## Texte à lire
--------------------------------
Critique parue en juillet 2001 dans Bifrost n° 23

Cette fois, ça y est. Ils sont passés de l'autre côté du cheval ! La ligne de démarcation… que dis-je, le Rubicon est franchi, en marchant sur la tête qui plus est ! Ça patauge au plus gros de la sci-fi qui remonte par-dessus les bottes jusqu'à la noyade…

On se souviendra du peu de bien que nous avions dit de La Maison des Atréides, première des « préquelles » du cycle de « Dune ». Cette fois, c'est pire !

Près de 700 pages avec rien. Une litanie de non-événements. Fort longue au demeurant. Il est quasiment impossible de raconter La Maison des Harkonnen tant l'absence d'intrigue est criante. C'est la « séquelle » (suite) d'une « préquelle », (en fait, un barbarisme par lequel on désigne un prélude écrit a posteriori histoire de se faire de la thune), ce qu'Épisode 1, La Menace fantôme est à Star Wars. La Maison des Atréides offrait au moins un tissu de complots croisés pour soutenir l'attention vacillante du lecteur : ici, il n'en reste que les ultimes soubresauts.
--------------------------------
## Liste des enregistrements
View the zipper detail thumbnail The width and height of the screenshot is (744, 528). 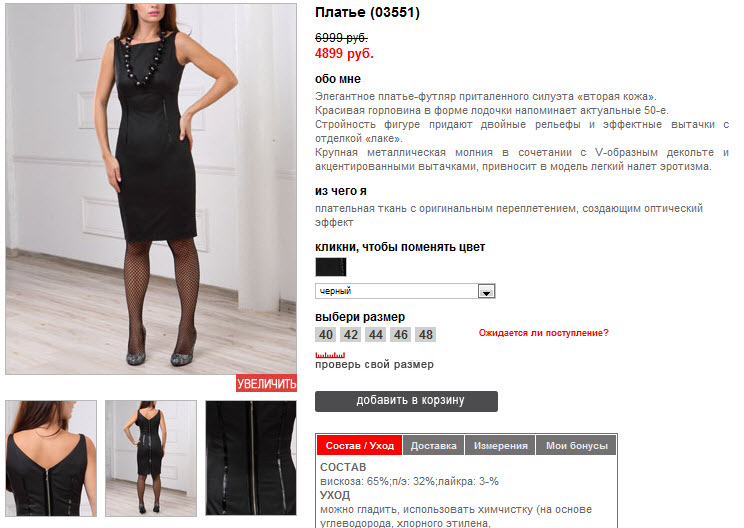pos(251,458)
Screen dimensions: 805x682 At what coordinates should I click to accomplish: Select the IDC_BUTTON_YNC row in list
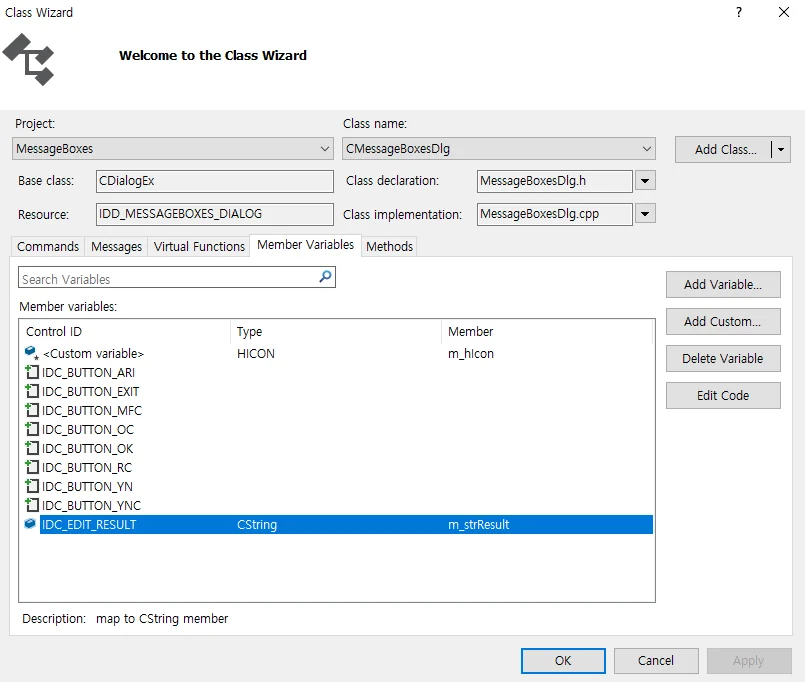(336, 505)
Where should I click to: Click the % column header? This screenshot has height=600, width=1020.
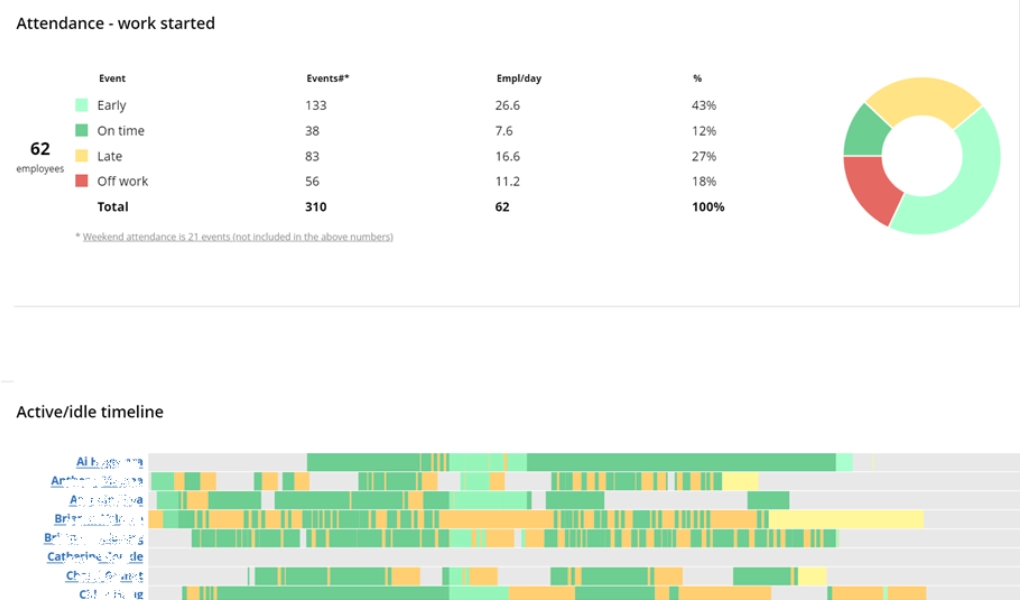[697, 78]
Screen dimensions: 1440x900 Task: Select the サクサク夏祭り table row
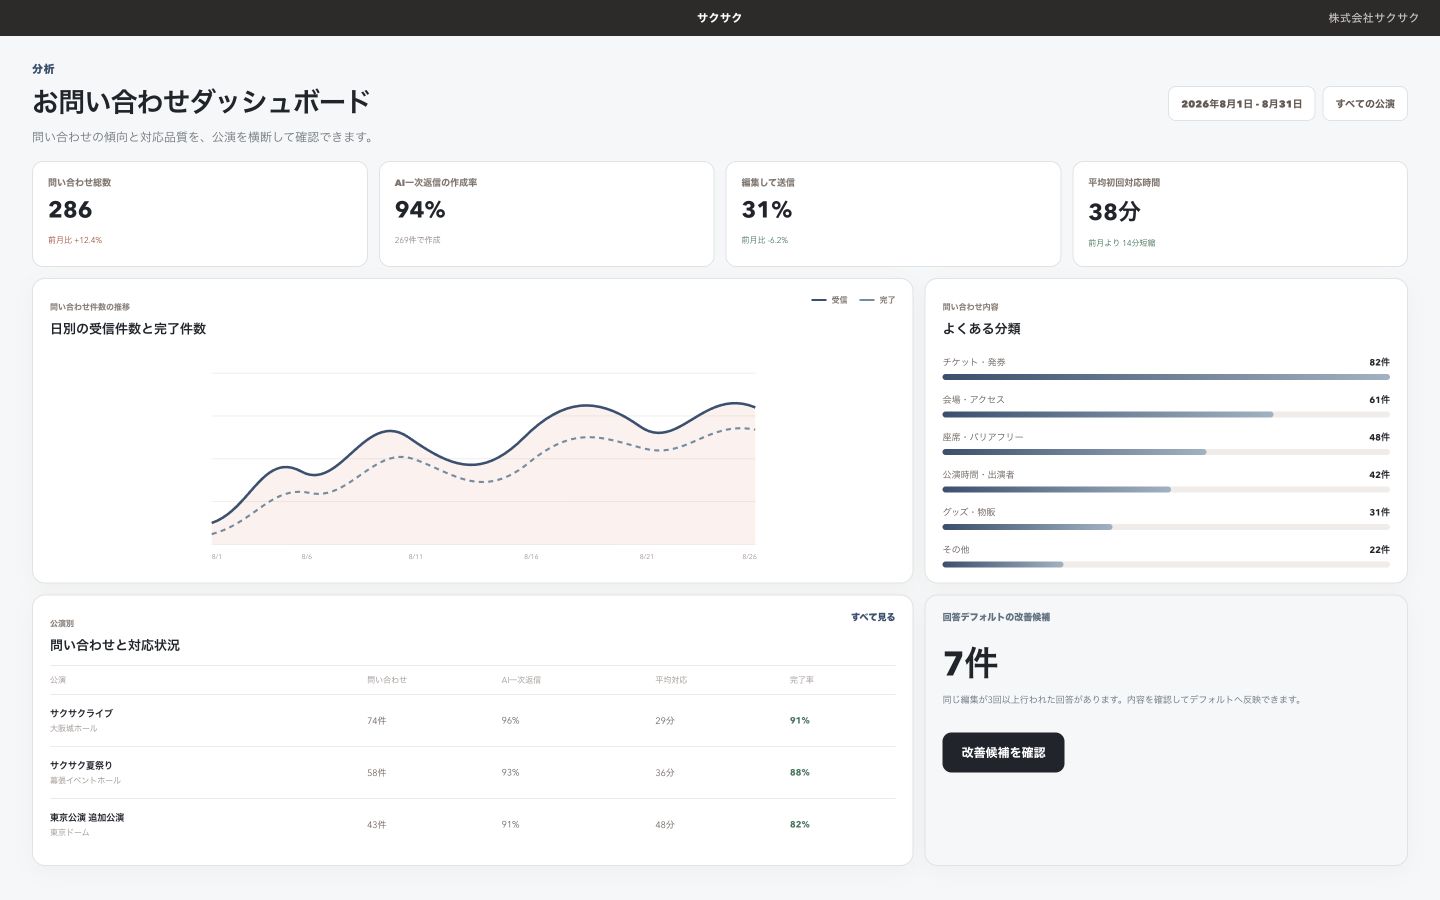[x=473, y=773]
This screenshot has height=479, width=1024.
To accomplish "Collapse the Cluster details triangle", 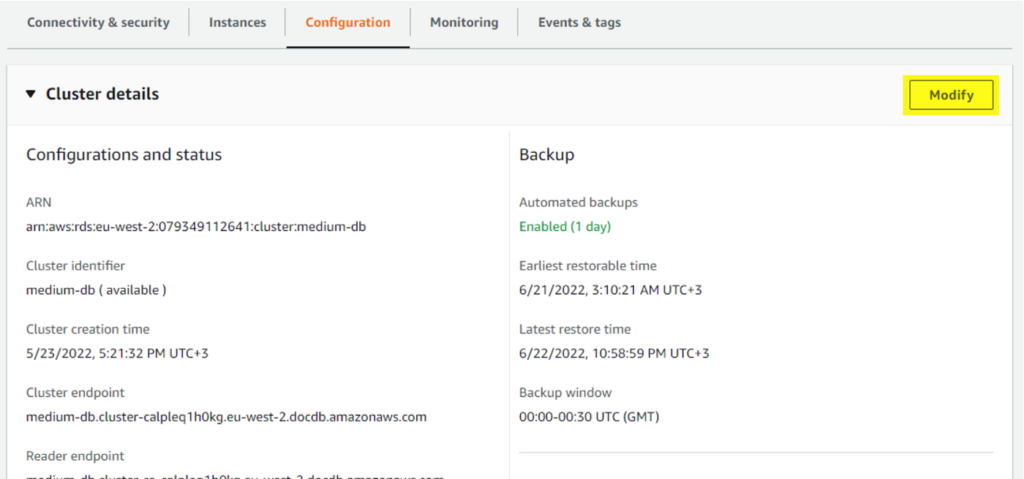I will (x=31, y=94).
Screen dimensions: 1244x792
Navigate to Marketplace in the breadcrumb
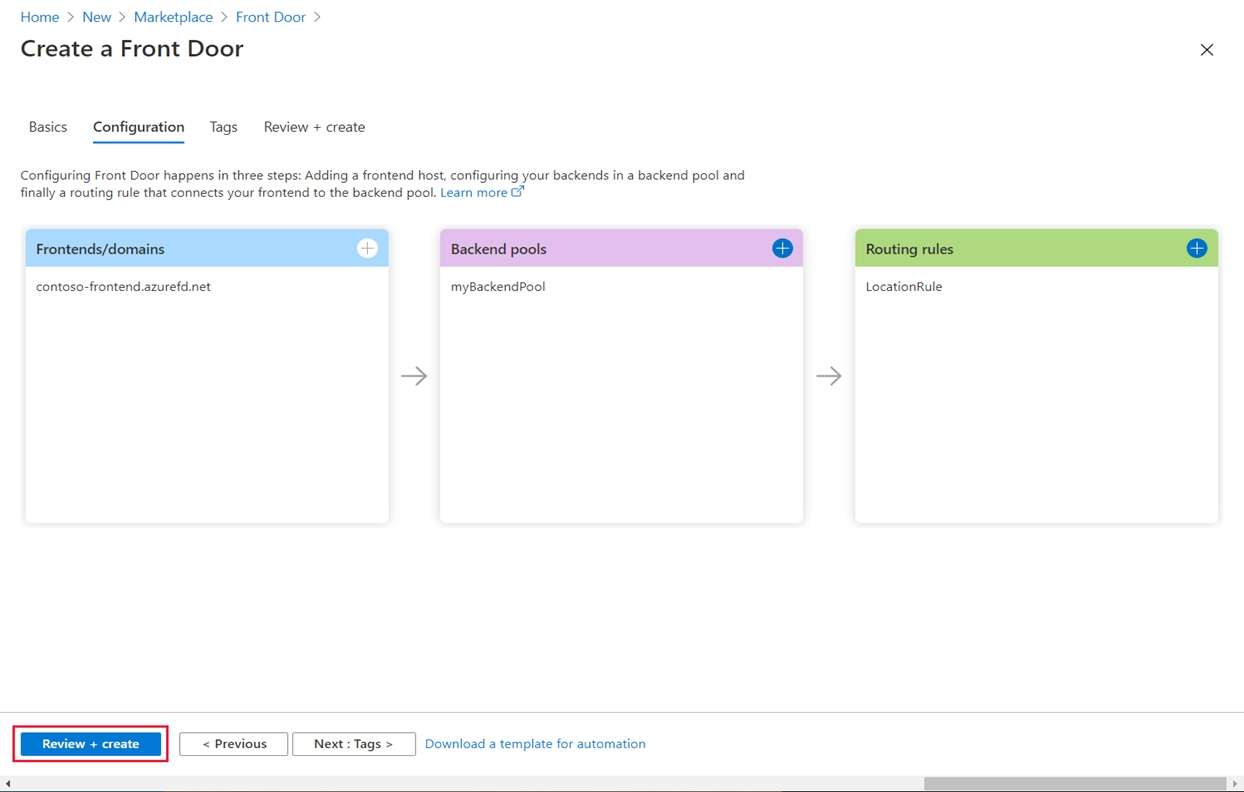coord(173,17)
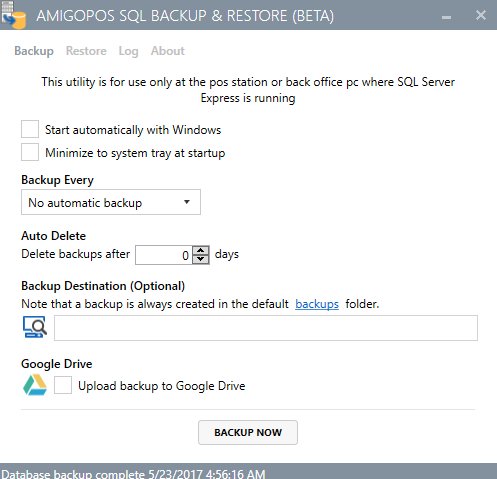Increase delete backups days value
The image size is (497, 479).
click(201, 251)
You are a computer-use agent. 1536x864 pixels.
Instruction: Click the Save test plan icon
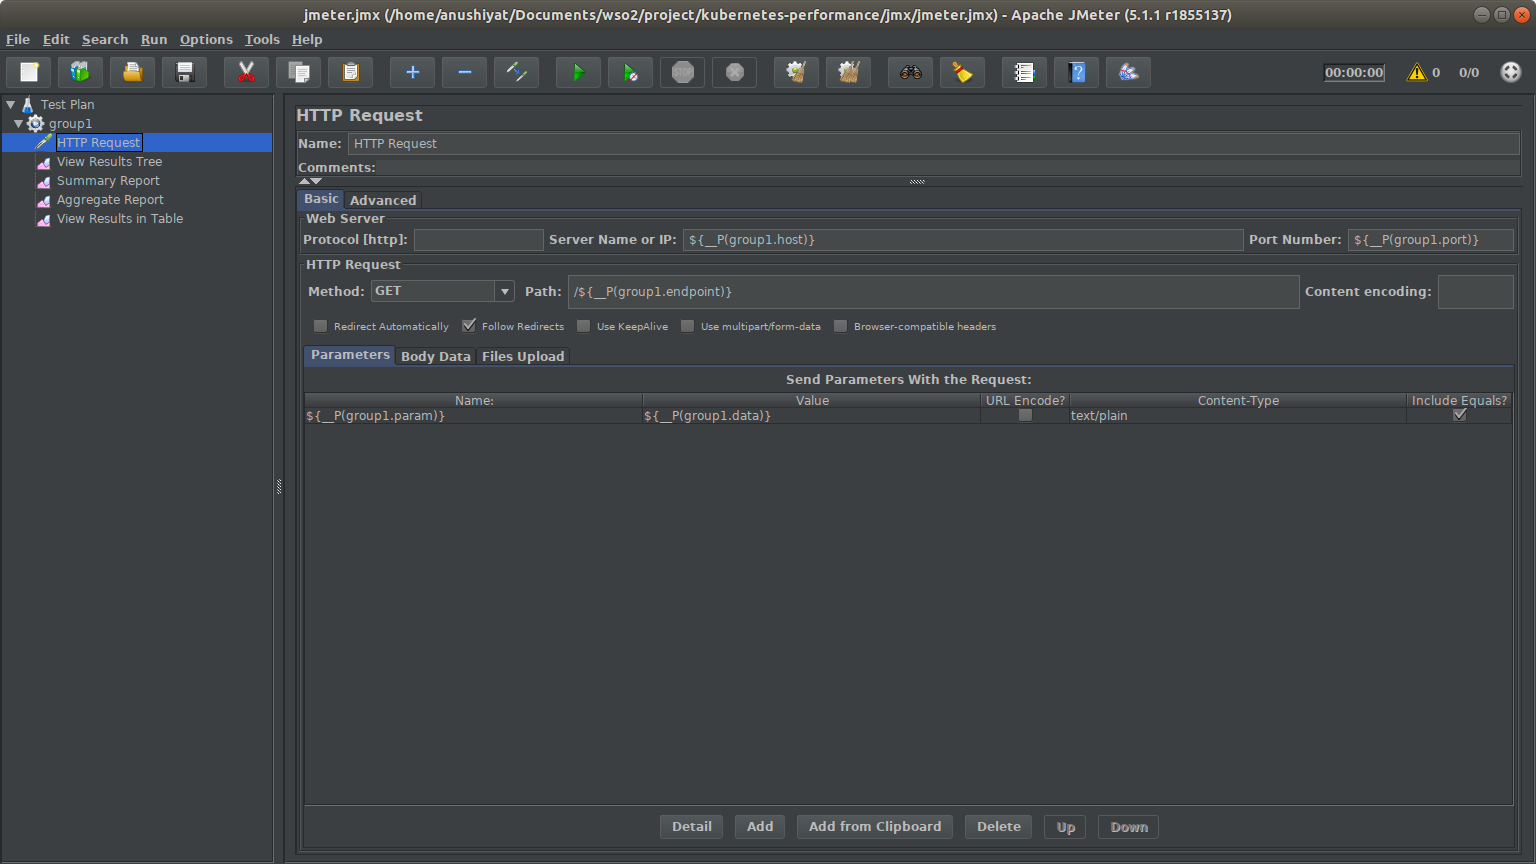[185, 72]
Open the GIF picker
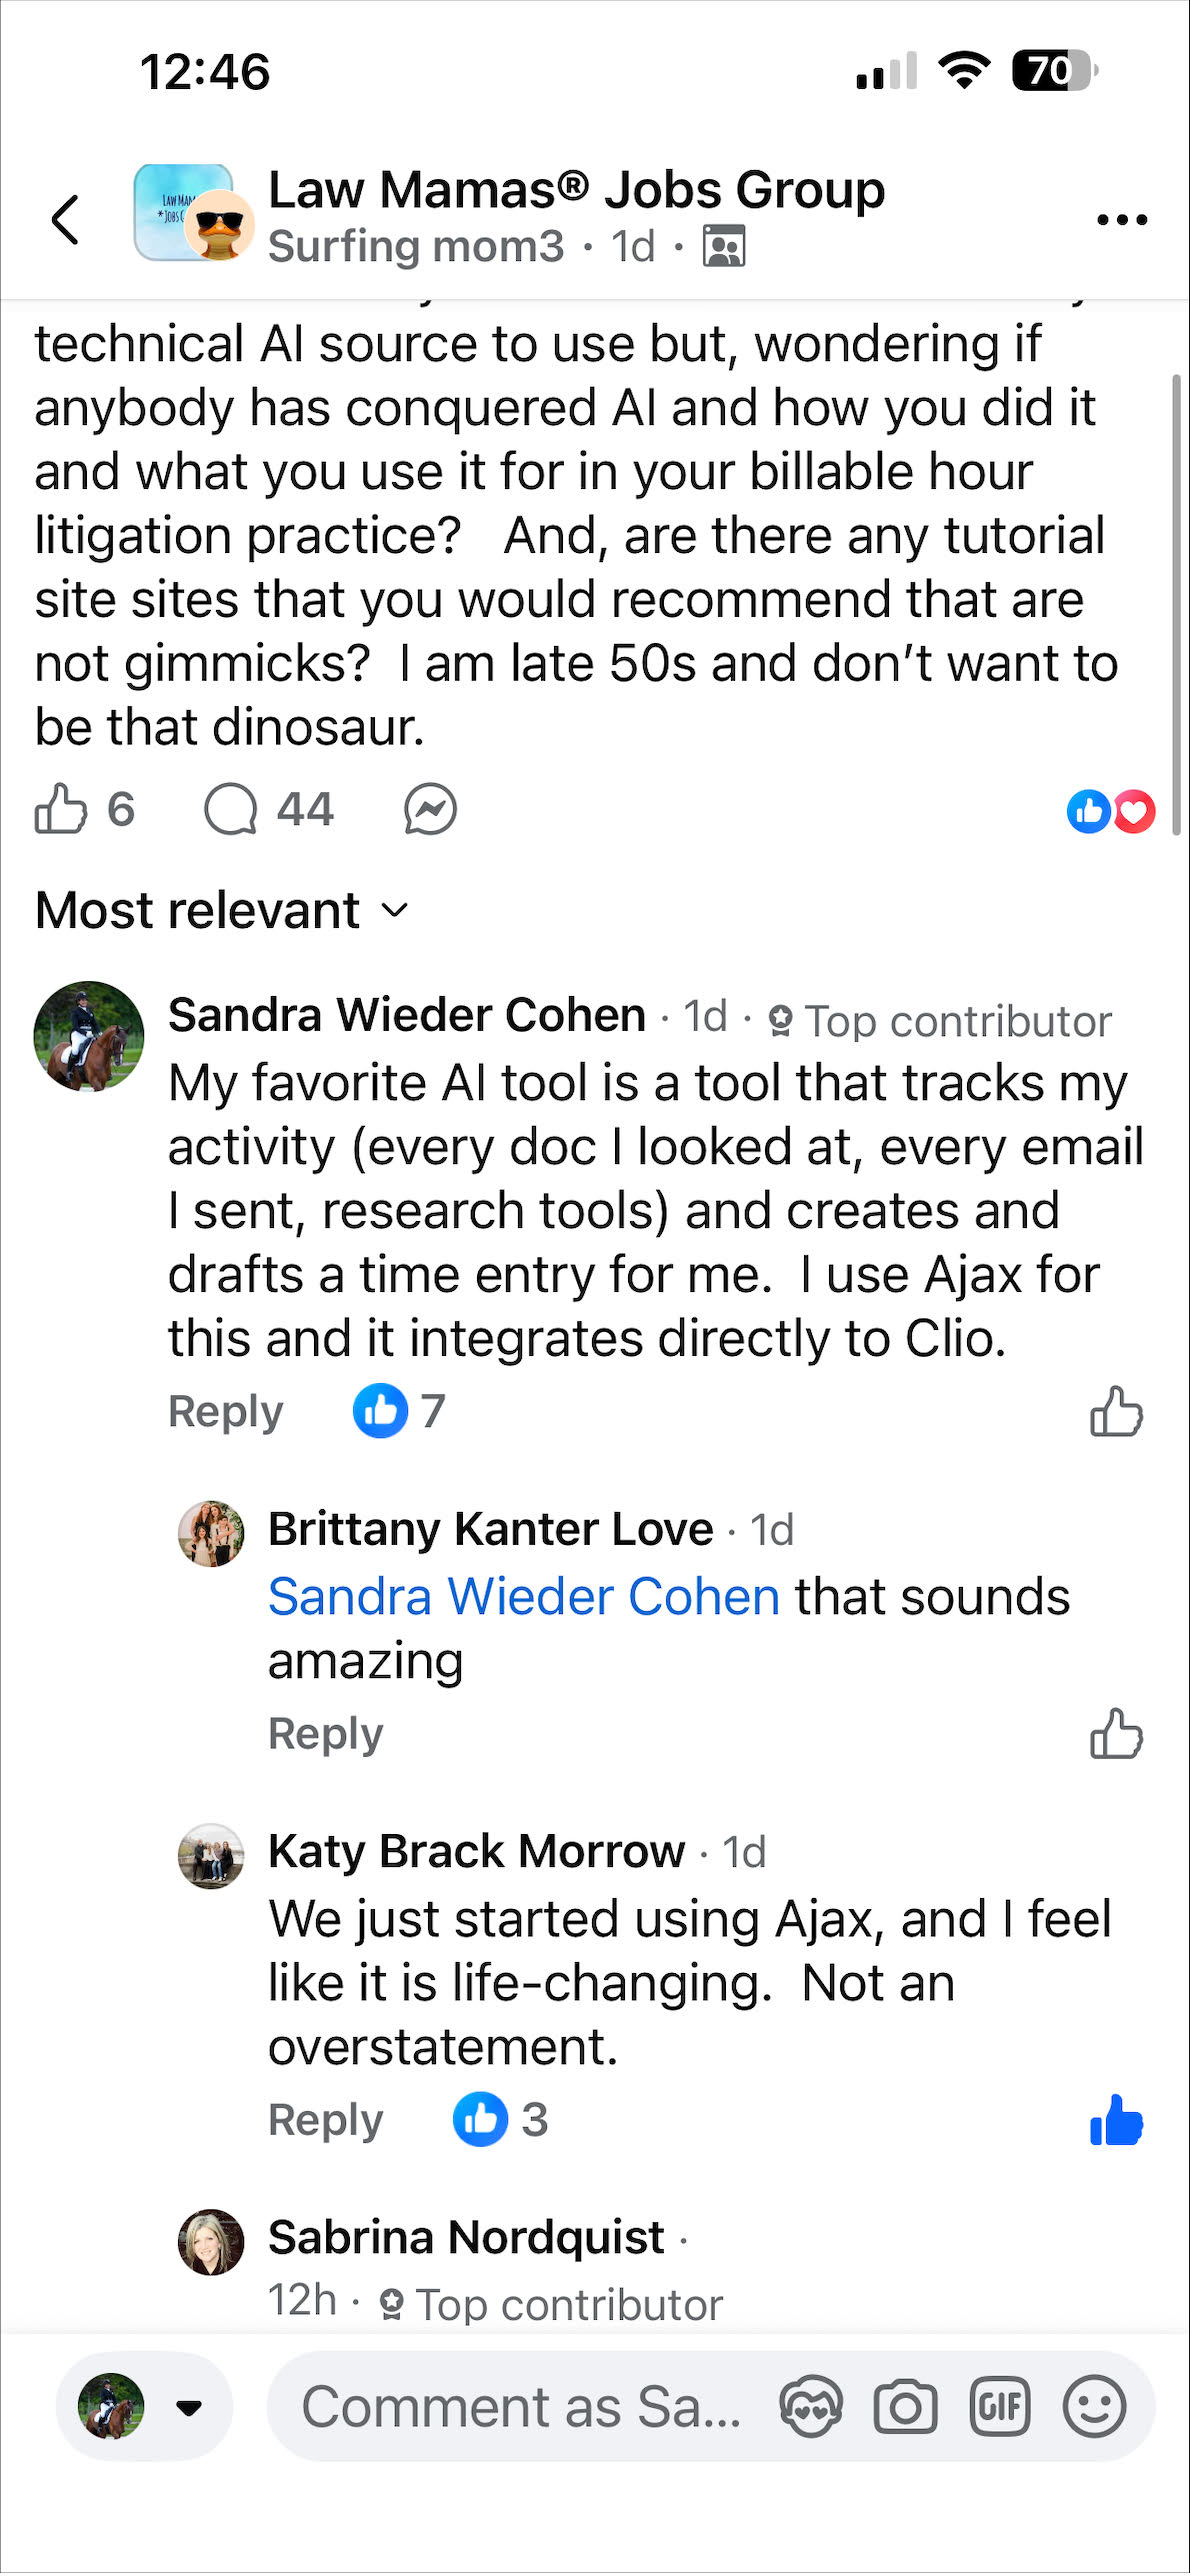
--------------------------------
## La consigne
Reproduisez mot pour mot le passage de la critique allant de « Critique parue en » jusqu'à « c'est pire ! » inclus. Les enregistrements forment un matériau à part, indépendant de la critique.

## Réponse attendue
Critique parue en juillet 2001 dans Bifrost n° 23

Cette fois, ça y est. Ils sont passés de l'autre côté du cheval ! La ligne de démarcation… que dis-je, le Rubicon est franchi, en marchant sur la tête qui plus est ! Ça patauge au plus gros de la sci-fi qui remonte par-dessus les bottes jusqu'à la noyade…

On se souviendra du peu de bien que nous avions dit de La Maison des Atréides, première des « préquelles » du cycle de « Dune ». Cette fois, c'est pire !